Start of Information
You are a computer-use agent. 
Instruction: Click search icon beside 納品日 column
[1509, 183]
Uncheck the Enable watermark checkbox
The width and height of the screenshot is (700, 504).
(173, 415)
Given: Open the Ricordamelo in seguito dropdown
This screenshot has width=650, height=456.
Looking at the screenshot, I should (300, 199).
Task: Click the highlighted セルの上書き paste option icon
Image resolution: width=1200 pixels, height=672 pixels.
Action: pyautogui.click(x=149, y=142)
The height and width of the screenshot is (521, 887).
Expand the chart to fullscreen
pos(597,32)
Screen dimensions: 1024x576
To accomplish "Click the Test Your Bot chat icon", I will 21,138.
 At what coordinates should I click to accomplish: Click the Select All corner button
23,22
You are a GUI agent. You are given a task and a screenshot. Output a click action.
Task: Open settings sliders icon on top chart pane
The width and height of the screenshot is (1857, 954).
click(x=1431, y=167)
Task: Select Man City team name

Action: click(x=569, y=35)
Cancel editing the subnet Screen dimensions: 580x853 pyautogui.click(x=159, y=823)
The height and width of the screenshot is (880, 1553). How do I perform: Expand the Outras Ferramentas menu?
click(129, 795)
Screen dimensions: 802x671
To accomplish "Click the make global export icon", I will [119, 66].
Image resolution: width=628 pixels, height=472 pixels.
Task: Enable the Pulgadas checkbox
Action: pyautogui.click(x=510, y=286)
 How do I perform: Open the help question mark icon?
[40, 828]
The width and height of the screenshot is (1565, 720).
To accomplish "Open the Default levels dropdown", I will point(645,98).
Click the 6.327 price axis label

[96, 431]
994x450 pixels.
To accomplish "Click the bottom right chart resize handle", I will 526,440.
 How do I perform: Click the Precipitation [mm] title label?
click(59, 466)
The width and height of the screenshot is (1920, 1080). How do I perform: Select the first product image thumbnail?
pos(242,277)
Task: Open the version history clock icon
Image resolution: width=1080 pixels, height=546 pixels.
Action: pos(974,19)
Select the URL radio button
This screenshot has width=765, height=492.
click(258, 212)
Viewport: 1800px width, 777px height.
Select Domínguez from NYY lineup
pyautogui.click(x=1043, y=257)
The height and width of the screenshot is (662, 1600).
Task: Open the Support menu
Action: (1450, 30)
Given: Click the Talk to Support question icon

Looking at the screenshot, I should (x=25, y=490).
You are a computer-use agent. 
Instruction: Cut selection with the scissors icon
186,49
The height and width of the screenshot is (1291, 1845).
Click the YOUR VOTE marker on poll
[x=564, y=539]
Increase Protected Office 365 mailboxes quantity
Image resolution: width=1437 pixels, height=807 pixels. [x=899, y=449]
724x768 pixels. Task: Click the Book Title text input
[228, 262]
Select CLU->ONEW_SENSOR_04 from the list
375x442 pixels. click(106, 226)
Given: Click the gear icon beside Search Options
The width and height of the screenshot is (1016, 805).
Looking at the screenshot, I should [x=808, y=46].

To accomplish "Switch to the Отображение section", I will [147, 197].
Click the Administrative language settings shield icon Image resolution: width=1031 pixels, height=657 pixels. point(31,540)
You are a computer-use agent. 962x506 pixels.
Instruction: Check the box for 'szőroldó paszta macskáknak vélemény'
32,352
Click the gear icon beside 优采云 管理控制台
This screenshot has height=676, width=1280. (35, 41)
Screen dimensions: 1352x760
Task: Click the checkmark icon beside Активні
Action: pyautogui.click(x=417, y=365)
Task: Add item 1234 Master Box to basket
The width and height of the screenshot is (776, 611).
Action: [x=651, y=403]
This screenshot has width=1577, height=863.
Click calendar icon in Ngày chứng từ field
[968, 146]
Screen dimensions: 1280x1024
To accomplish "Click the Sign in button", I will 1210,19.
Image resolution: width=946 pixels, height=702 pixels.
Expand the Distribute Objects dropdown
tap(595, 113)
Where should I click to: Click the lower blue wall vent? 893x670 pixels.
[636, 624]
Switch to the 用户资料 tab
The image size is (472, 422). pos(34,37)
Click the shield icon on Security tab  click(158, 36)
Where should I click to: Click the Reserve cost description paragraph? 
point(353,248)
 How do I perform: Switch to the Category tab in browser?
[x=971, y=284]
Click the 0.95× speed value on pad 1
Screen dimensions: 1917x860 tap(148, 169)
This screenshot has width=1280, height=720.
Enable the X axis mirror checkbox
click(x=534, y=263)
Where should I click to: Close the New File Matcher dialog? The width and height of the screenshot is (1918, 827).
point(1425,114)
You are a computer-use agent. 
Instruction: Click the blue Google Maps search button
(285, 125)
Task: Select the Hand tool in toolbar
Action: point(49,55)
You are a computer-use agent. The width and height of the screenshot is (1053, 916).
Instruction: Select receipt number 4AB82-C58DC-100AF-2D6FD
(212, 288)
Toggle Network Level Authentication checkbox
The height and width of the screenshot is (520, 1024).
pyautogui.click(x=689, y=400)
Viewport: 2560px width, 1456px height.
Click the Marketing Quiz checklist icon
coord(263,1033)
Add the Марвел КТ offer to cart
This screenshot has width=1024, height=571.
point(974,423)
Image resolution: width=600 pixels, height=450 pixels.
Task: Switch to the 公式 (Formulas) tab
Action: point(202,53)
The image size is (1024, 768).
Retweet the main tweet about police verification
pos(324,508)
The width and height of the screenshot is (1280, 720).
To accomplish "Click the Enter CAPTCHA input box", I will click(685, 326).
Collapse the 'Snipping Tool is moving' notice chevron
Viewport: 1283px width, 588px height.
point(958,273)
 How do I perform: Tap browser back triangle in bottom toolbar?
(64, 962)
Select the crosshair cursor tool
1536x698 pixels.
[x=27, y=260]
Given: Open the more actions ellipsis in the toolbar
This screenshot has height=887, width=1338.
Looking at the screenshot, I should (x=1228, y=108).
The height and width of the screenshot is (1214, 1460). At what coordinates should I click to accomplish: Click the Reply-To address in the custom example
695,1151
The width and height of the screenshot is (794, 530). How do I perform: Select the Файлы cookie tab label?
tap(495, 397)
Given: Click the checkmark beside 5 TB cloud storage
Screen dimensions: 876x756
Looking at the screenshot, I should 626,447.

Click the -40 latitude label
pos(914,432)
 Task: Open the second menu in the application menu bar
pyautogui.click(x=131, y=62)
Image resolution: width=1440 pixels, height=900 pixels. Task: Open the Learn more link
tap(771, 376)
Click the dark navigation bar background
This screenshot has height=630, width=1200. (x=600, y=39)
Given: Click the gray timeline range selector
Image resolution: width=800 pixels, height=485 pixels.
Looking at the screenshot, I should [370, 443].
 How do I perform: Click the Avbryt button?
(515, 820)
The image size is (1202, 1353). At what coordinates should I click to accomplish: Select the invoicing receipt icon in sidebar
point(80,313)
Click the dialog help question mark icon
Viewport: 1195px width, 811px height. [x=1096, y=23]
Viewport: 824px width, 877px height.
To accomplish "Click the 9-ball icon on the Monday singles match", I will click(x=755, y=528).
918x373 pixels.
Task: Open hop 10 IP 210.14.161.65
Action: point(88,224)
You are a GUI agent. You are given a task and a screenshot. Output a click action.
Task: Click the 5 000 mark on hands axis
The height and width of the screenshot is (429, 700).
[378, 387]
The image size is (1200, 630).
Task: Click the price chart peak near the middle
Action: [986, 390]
End of Information
(What is required):
Give back, word for word, only the lines above from the line holding "Instruction: Select receipt" to the line holding "The image size is (1024, 768).", both included.

(Result of this task):
Instruction: Select receipt number 4AB82-C58DC-100AF-2D6FD
(212, 288)
Toggle Network Level Authentication checkbox
The height and width of the screenshot is (520, 1024).
pyautogui.click(x=689, y=400)
Viewport: 2560px width, 1456px height.
Click the Marketing Quiz checklist icon
coord(263,1033)
Add the Марвел КТ offer to cart
This screenshot has width=1024, height=571.
point(974,423)
Image resolution: width=600 pixels, height=450 pixels.
Task: Switch to the 公式 (Formulas) tab
Action: point(202,53)
The image size is (1024, 768).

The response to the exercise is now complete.